Sunday, March 08, 2009

Pseudônimo à revelia

Não consigo lembrar onde foi que li. Era uma matéria sobre escritores brasileiros que foram funcionários públicos. Não me lembro bem do conteúdo, nem quem eram eles, à exceção de Carlos Drummond de Andrade. Só não me esqueci que a ociosidade do serviço público permitiu que eles escrevessem e desenvolvessem seu estilo durante o expediente.

Eis que um dia me vi enfiado neste desgraça. “Presta concurso, presta concurso!”, toda sua família contra você. Esgoto cheio de ratazanas, ninho de cobras, escolha a imagem que mais lhe aprazer. Não tem nada pior do que ser enfiado neste covil de medíocres. Casamento marcado, estabilidade no emprego, prisão perpétua.
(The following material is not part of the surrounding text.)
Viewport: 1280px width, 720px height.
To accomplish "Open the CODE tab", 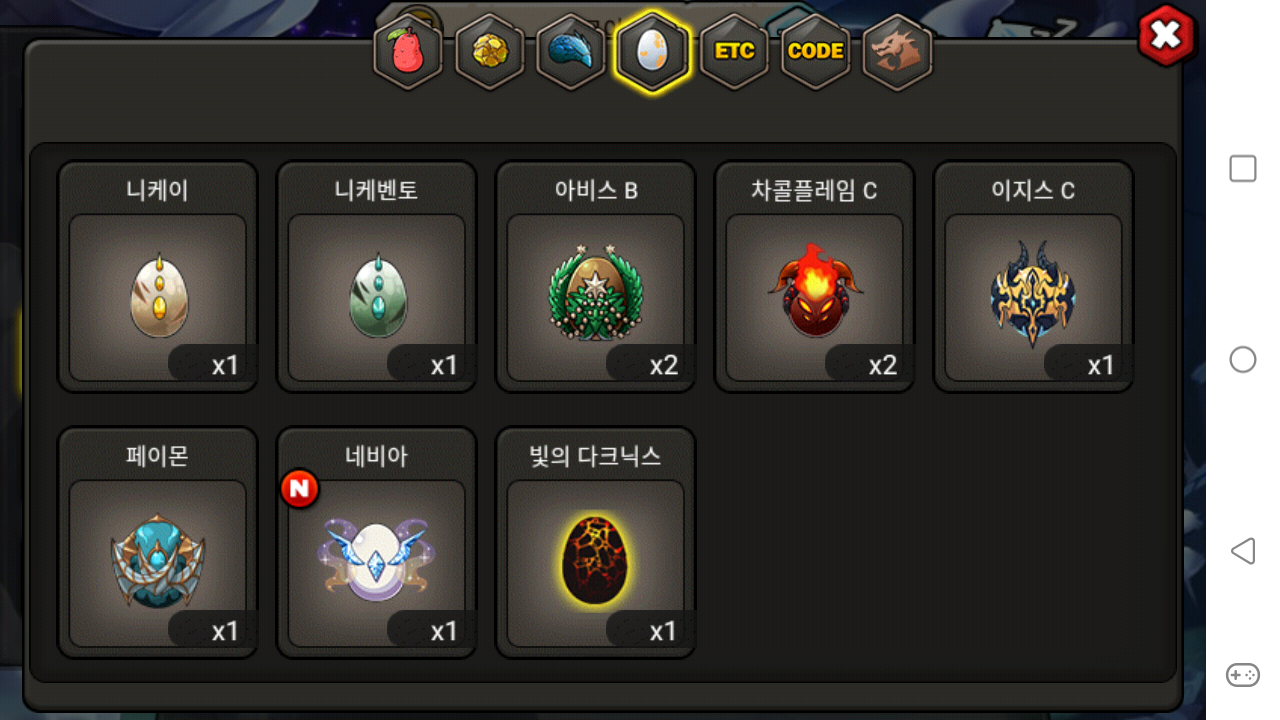I will point(816,51).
Juro que queria trabalhar muito para justificar o suado imposto do povo. De cara vi que só tinha vagabundo. Serviço jogado nas minhas costas. Tentei me livrar, só que é aquilo: os vagabundos velhos acham que o serviço deles é sua obrigação. Um dia cansei de bancar o garoto trabalhador. Virei vagabundo novo. Inventei que meu serviço mesmo era outro, devolvi a papelada a quem de direito, e fui à caça do idílio literário.

Tomei no cu. Em uma repartição pública, o trabalho mais importante é o de espionagem. O que está fazendo, a que horas, com quem. Ninguém é carente emocionalmente, pois todos se preocupam uns com os outros. Três dias para escrever e depurar uma crônica caprichada, e vejo-a publicada em um pasquim local. Porém, assinada por uma “jornalista” que eu não conheço. Amiga do chefe do setor. Que não vai com minha cara. E, entre um café e outro, mexe no meu computador quando não estou.

Três dias. Serviram para que o embrulho do peixe não fosse branquinho. Para tanto, podia ser apenas um. Mas com tanta gente falando na sua cabeça o tempo todo, é impossível concentrar-se.

Serviço de rua. A salvação.


Esse miniconto é de 2003 ou 2004. Achei no meu computador velho. Não consigo entender porque não o curti na época.